The influence of Byzantine law on tutelage in the Russkaya Pravda and th e First Lithuanian Statute
The article is dedicated to the influence that Byzantine law had on Russian law (with a particular focus on the Russkaya Pravda) and on the First Lithuanian Statute of 1529.
The paper analyses the main channels of influence that Byzantine law had on the ancient Russian law. It happened primarily through intensive trading and political contacts between Kiev and the Byzantine Empire. Such contacts, without any doubt, were established as early as the first half of the 10th century. An important factor in the influence Byzantine law exerted on Russian law was constituted by treaties (known as „dogovory”) concluded between these states in the years 907, 911, 944, and 971. The influence of Byzantine law in Rus intensified especially after the Kievan princes adopted Christianity in its Greek tradition in 988. At that time, Byzantine law codes spread across Rus; an important role in their spreading was played by the so-called Kormchie Knigi, which contained the norms of church and secular law. The codes were bound to influence legal practice, especially in the field of family, guardianship and inheritance law, which traditionally lay within the jurisdiction of ecclesiastical courts. At the same time, princes significantly intensified their legislative activity. The acts of the Kievan and Novgorod princes are inspired by the solutions adopted in Greek law, and contain many references to this law. The influence also spread onto the Russkaya Pravda (Russian Justice), especially in its later version. All in all, the influence of Byzantine law in Rus was quite significant, which fostered the development of Russian law. It mostly affected private law and procedural law, but also, to a limited extent, criminal law. In the field of private law, the strongest influence of Greek law was felt in marriage, guardianship and family law.
The provisions o f the Russkaya Pravda with respect to guardianship were modeled on the respective regulations of the codes of Byzantine law - the Ecloga and the Procheiron. The Russian code defined the position of the widow in a way reminiscent of Byzantine law - after the husband's death she was the continuer of the previous family arrangement; her rights to family property (of which she could freely dispose) and relations with children were also defined in a similar manner. Similarities can also be discerned in the regulations on the remarriage of widows, in particular, the legal consequences of this act: remarriage resulted in the loss of the right of custody over children in favor of the husband’s relatives.
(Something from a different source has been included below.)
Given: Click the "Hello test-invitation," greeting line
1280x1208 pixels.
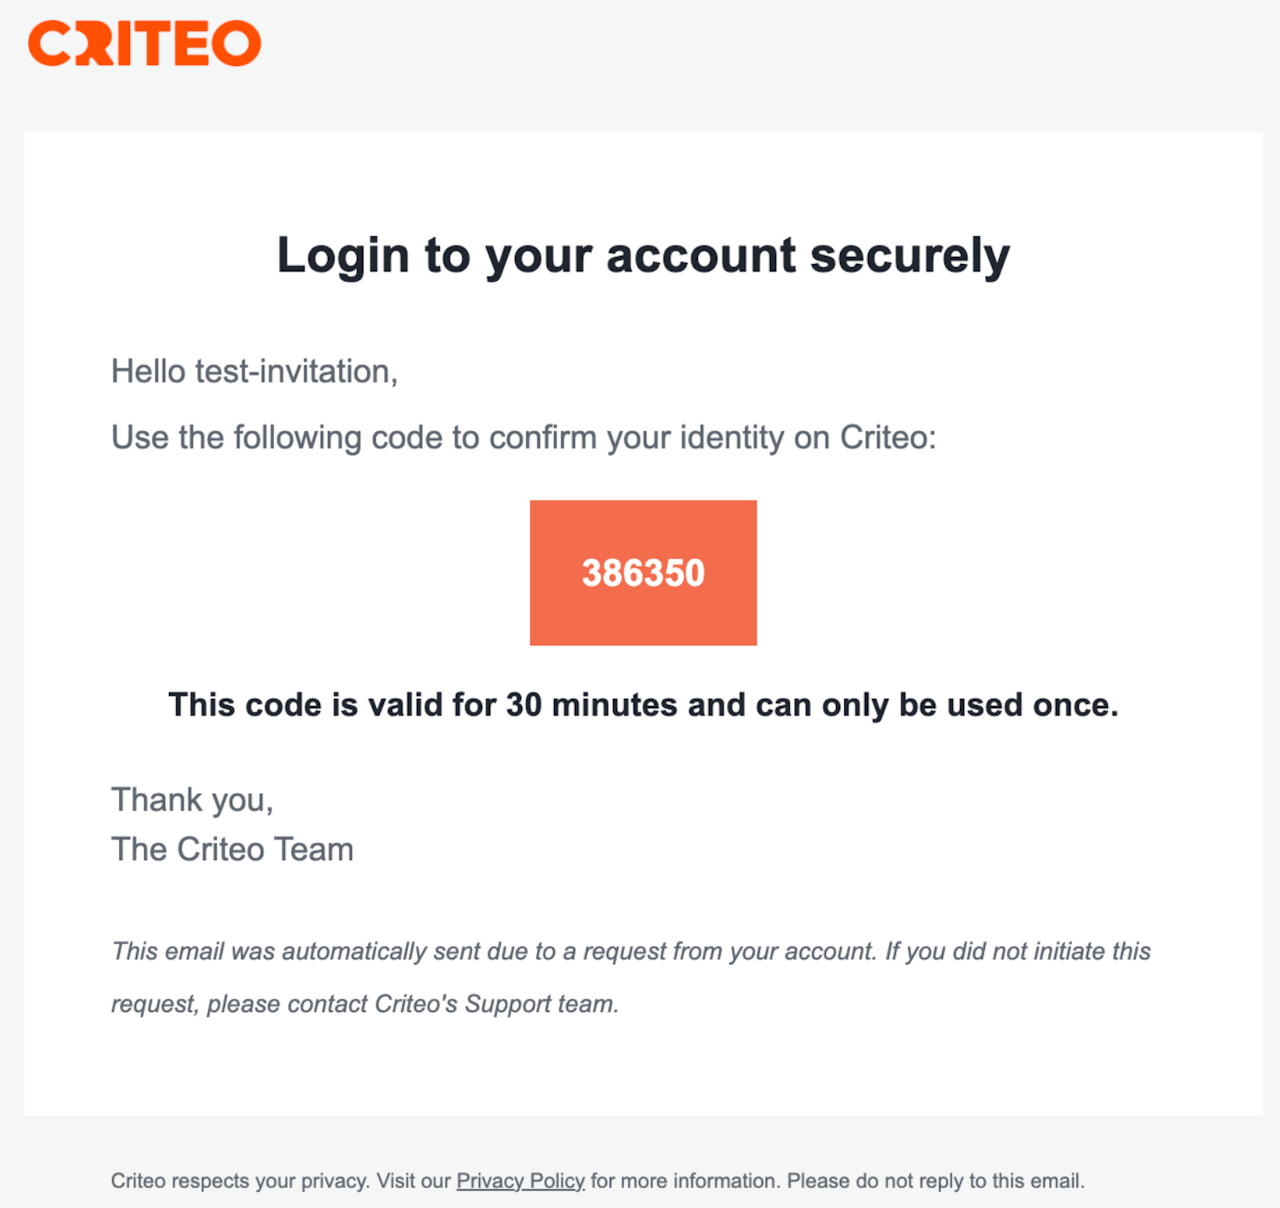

These provisions of the Russkaya Pravda in the field of guardianship law certainly exerted some influence on the development of the legal institution of guardianship at the time when Russian lands were included into the Lithuanian state. This was reflected in privileges granted to the Lithuanian szlachta (gentry), which reiterated the principles known from the Russkaya Pravda. This, in particular, applies to the privileges that defined the legal position of a widow (privilege of 1447). The same principles also constituted the grounds of verdicts adopted by Grand Duke’s court in cases from the field of guardianship law. With the passage of time, a significant body of experience was gathered, which laid the foundations for the respective provisions of the First Lithuanian Statute. The provisions of the Statute that regulated widows’ guardianship over children (Statute I, VI, 6) show a kinship with the provisions of the Russkaya Pravda and, through it, with the Ecloga and the Procheiron.
It seems, therefore, that there was a substantial flow of ideas and readymade legal structures between Byzantine law, based on the principles of the ancient Roman law, and Russian law, whose output was, in its turn, used by the Lithuanian legislature.